Introducing Queues — Creating a Pipeline in the Cloud

April 3rd, 2013 by Ken Elkabany

Queues provide an interface for Dataflow Programming that is built on top of our job system.

While a distributed queue data structure with push, pop, and ack capabilities is provided, the key benefit is the ability to attach a handler to a queue for scalable processing of a queue’s messages. The handler in turn can feed its output messages to other queues.

In other words, you’re probably used to the queue data structure:

Overview of Queue

Our queues link the data structure with a message handler, f, which we call an attachment:

Overview of Queue

f(msg) is any Python-function you define which takes in 1 argument at a time, a message, coming from the input queue. Its return value is pushed into the output queue.

By the end of this post, you’ll be able to:

  • Create a distributed, fault-tolerant pipeline of queues and processors.
  • Scale each component to achieve a throughput of thousands of messages per second.
  • See it all through automatically-generated visualizations.
  • Pay only when you have messages in your pipeline.
  • Do it all, with only Python, and not a single server.

If you’re a developer who just wants to RTFM, see our documentation.

Diving In

Let’s see queues in action. You’ll need to have the latest client installed, released today (4/3).

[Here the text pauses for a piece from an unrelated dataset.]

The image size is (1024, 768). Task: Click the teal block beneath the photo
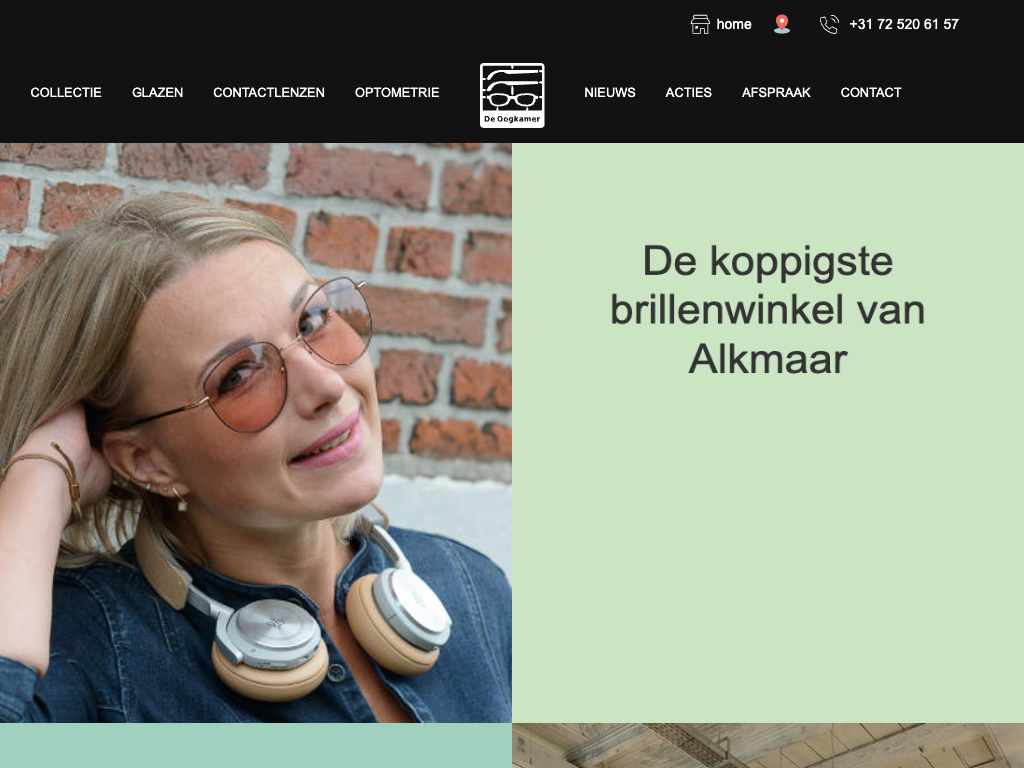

First, let’s push and pop from a queue in your console to get comfortable:

>>> # import our library
>>> import cloud
>>> q = cloud.queue.get('numbers')
>>> # adds 3 messages to the queue
>>> q.push([1,2,3])
>>> # pops up to 10 messages
>>> q.pop()
[2, 1, 3]

Note that the queue did not dequeue in perfect-FIFO order; this is expected. Our queues are designed for high-throughput, high-parallelism, with minimal queue backlog, making guaranteed FIFO behavior less relevant.

Attach

Now let’s attach a function that increments all numbers in the input queue:

# declare the input and output queue
input_q = cloud.queue.get('numbers')
output_q = cloud.queue.get('bigger-numbers')

# create handler function
def increment(x):
    return x + 1

# attach the handler to the queue
input_q.attach(increment, output_q)

How did that work? We’re using the same automagic dependency transfer we use in our job system to send your increment function to us along with any dependencies it might have.

Visualization

From the Queues Dashboard, we can see an auto-generated layout of our pipeline based on the attachment we made:

Overview of Queue

Message Processing by Attachment

Let’s increment 1,000 numbers:

# range(1000) is a list of numbers from 0 to 999
input_q.push(range(1000))

In the background, our systems have created a job (visible in your Job Dashboard) that applies the increment function to every number in the numbers queue, and outputs the result to the bigger-numbers queue. If you’re unfamiliar with our job framework, don’t worry, queues abstract away most of the details. But, if you’re interested, see our Primer.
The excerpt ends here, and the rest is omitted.